**REQUIRED WORK**
All entries must be given again in full, exactly as they were supplied.

_ _ _ _

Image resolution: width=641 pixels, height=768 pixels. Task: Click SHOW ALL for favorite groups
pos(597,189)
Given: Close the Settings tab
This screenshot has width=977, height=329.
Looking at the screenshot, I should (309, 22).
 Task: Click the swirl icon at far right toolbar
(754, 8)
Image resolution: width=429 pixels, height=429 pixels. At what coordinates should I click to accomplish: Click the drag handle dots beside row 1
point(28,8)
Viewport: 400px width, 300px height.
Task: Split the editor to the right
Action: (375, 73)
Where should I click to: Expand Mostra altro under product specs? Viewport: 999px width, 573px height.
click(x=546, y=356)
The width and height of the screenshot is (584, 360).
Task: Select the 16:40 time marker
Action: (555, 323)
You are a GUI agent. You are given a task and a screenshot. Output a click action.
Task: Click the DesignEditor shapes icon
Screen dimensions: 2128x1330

_ _ _ _

**RESULT FOR THIS TASK**
Image resolution: width=641 pixels, height=768 pixels. Task: Click SHOW ALL for favorite groups
pos(597,189)
Given: Close the Settings tab
This screenshot has width=977, height=329.
Looking at the screenshot, I should (309, 22).
 Task: Click the swirl icon at far right toolbar
(754, 8)
Image resolution: width=429 pixels, height=429 pixels. At what coordinates should I click to accomplish: Click the drag handle dots beside row 1
point(28,8)
Viewport: 400px width, 300px height.
Task: Split the editor to the right
Action: (375, 73)
Where should I click to: Expand Mostra altro under product specs? Viewport: 999px width, 573px height.
click(x=546, y=356)
The width and height of the screenshot is (584, 360).
Task: Select the 16:40 time marker
Action: (555, 323)
You are a GUI agent. You are given a task and a screenshot. Output a click action.
Task: Click the DesignEditor shapes icon
Screen dimensions: 2128x1330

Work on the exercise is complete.